Hmm, I agree, never seen that site before. Lots of interesting stuff - and a link back here, so he must have good taste!

Adam


----------



## devonwoody (22 Jul 2004)

I followed the link from the woodrat site to workshopdemos. There were 600 pages !!!!!!See you in about 4 weeks.


----------



## ike (22 Jul 2004)

I was particularly interested by the home made honing wheel. I might try that out.


----------



## Mike.C (22 Jul 2004)

Hi All,

Neil intresting link thank you.

If you had the money to buy either a Leigh Dovetail Jig or a Woodrat, which one would you buy?

If you already owned a Leigh would you sell it and buy a Woodrat?

Could you really make use of both?

I already own a Leigh and i think that it is a excellent product but everytime i go to visit my relations in Ireland they try and convince me to buy a Woodrat, and i must admit they have made some wonderful projects with theres.
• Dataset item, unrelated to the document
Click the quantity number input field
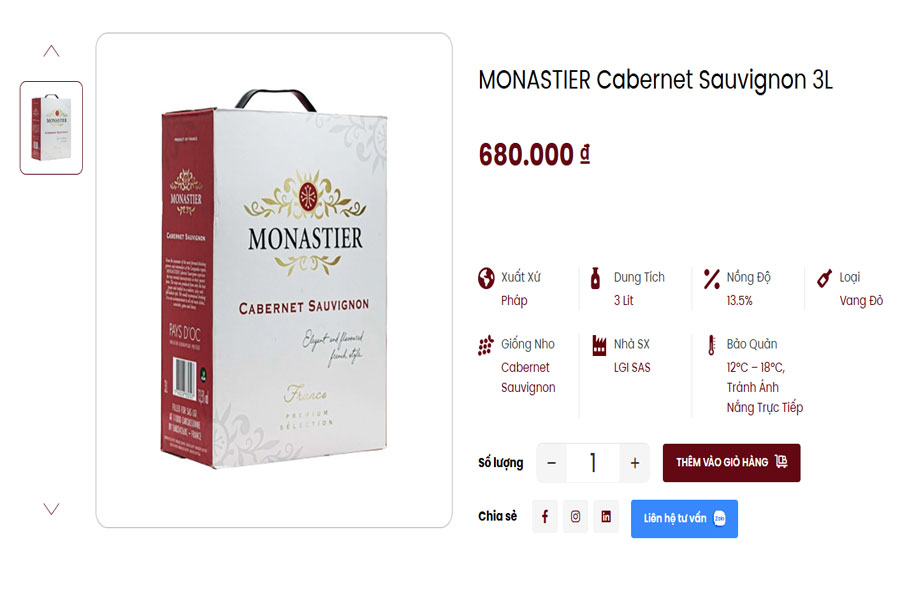 pos(593,463)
But is it really as good as owners make out?

Regards

Mike.C


----------



## aldel (22 Jul 2004)

Hi all

This is my first post on this forum. 
Thanks for all the positive posts regarding my woodrat site.
Some time ago I had a request to contruct a number of boxes with "different" corner joints. This was just the excuse I needed to buy the Leigh with a 'bears ears' template. These joints are certainly different and unique as well as attractive. Once I had gone through the learning curve I found I much preferred the Leigh for dovetails and finger joints.
I found that I used the 'Rat less and less for dovetailing but more and more for all sorts of other joints, box lids etc. After six years with it I am still finding more uses for it. I actual enjoy trying to think up new methods and jigs for it. Sad or what? I have yet to find a person who has regretted buying one. I have a tablesaw, radial arm, chopsaw, band saws router table etc but still find the Woodrat an invaluable addition to the workshop.
Give it some serious consideration, but go for the full one as opposed the the littl'un.
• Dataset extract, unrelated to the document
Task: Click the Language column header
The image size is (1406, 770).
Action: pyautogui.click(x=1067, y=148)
Regards, Aldel http://www.aldel.co.uk


----------



## Newbie_Neil (22 Jul 2004)

Hi Aldel

Welcome to the forum.

I thought your site would be of interest to the ratters amongst us. :wink: 

Glad to have you on board.

Cheers
Neil


----------



## Adam (23 Jul 2004)

Mike.C":133fy8vy said:


> If you had the money to buy either a Leigh Dovetail Jig or a Woodrat, which one would you buy?
> 
> If you already owned a Leigh would you sell it and buy a Woodrat?
> 
> Could you really make use of both?



From what I've heard from people who have both, I'd say that yes, you can justify both (if you are rich! at least)

I don't reckon selling a Leigh to buy a Woodrat would be a good idea, as you are A) fully up-to-speed with Leigh and B) it doesn't really make sense to sell a machine at a loss, to buy another equally expensive machine to do the same task.
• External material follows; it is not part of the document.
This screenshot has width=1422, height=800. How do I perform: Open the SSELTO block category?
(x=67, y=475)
These days, I think of my woodrat as an alternative to a router table, as much as I think of it as a machine for different joints.

I also, have never met a dissatisfied woodrat owner, but if you were, their does seem to be demand for them - I've only ever seen one or two S/H and they were snapped up. Interestingly, I've seen many Leighs for sale second hand, and have often wondered why - it seems to be a high quality tool, only bought after serious consideration and outlay. I wondered if people bought it as a "miracle cure" to overcome their lack of ability at making dovetails, wheras in fact they don't have enough general skills to really make good use of it?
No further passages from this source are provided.